Presidential Candidates Need to Get the Facts Straight on Syrian Refugees, World Relief Head Says
Presidential candidates are misleading the American public with the wrong facts on the Syrian refugee crisis and causing many to fear that accepting refugees will make the United States vulnerable to terrorist infiltration, the head of a prominent Evangelical refugee relief organization said.
Stephen Bauman, the president and CEO of World Relief, one of nine national agencies authorized by the U.S. State Department to resettle refugees in the United States, told The Christian Post in a Friday interview that the reality behind bringing Syrian refugees to the U.S. is nothing like what some of the 2016 presidential candidates are leading people to believe.
During Wednesday night's Fox Business GOP presidential undercard debate, former Arkansas Gov. Mike Huckabee, who is also a Baptist pastor, contended that the U.S. should not take in Syrian refugees. Along with citing economic concern, Huckabee reasoned that "we don't have any idea who these people are" and added that letting Syrian refugees into the country would "open the door so that ISIS people will come in."
Huckabee is not the only person who believes that ISIS could infiltrate refugee communities and try to enter the U.S. through the resettlement process. Billionaire presidential candidate Donald Trump issued a similar sentiment, echoing the Director of National Intelligence James Clapper who warned in September that he wouldn't "put it past the likes of ISIL to infiltrate operatives among these refugees." Trump said that Syrian refugees could just be a "plot" or "coups" to help Islamic State militants get in the country.
"This could be one of the great military coups of all time if they send them to our country," Trump argued in October.
Bauman warned that the statements issued by Trump and Huckabee and some of the other candidates discouraging Syrian resettlement in the United States are simply based on fear and not facts.

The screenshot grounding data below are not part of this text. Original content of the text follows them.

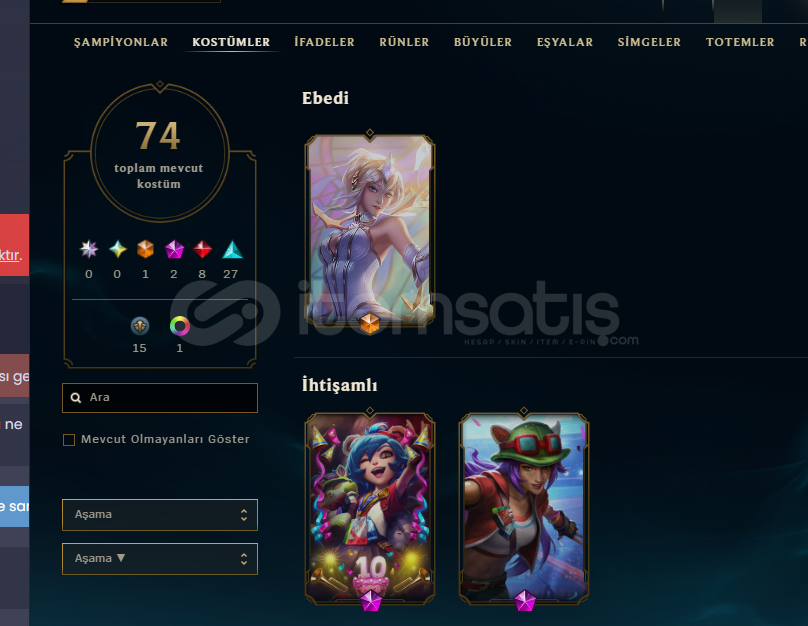Go to the RÜNLER tab
The width and height of the screenshot is (808, 626).
404,42
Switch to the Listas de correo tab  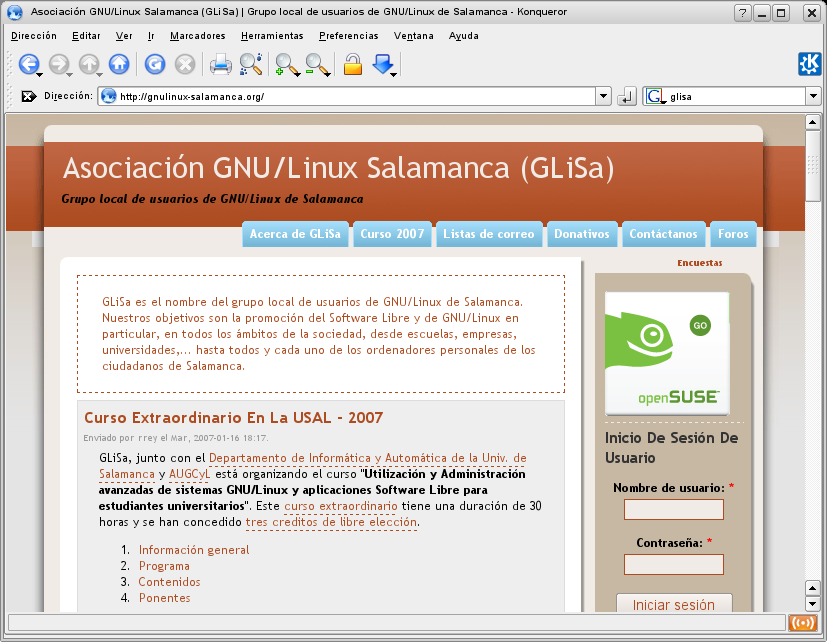tap(490, 234)

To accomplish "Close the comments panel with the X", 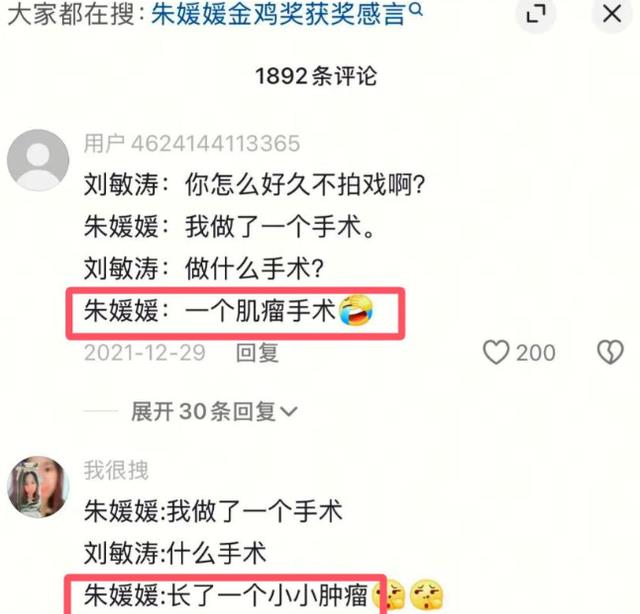I will coord(612,14).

"I have been traveling the country quite a bit in the last few months and I have been to a lot of churches and a lot of good people and definitely the fear factor on the radical elements of Islam coming into our country through the refugee program is certainly out there," Bauman said. "But if you look at the 35 years of refugee resettlement in our nation, over three million since the mid to late 70s, and there has been no one from that group of people that are terrorists or have carried out a terrorist attack.
Bauman, who heads the humanitarian arm of the National Association of Evangelicals, also said that the vetting process through the State Department and FBI takes anywhere from 18 months to two years for refugees to be granted asylum in the United States.
He added that the process is so extensive that it would be easier for an aspiring terrorist to find another way into the country rather than trying to infiltrate the resettlement process.
"If there are radical elements that come into our country, and I am sure there are, the last place they would want to seek entry is through the refugee program because it is so sealed tight from a security perspective," Bauman asserted. "The claim that we don't know who these people are is in fact, just not at all how the system works. United Nations vets these people, they come to our State Department. There is never an incident of a refugee coming in through our system and there is no other way for them to come without them being fully identified and fully vetted."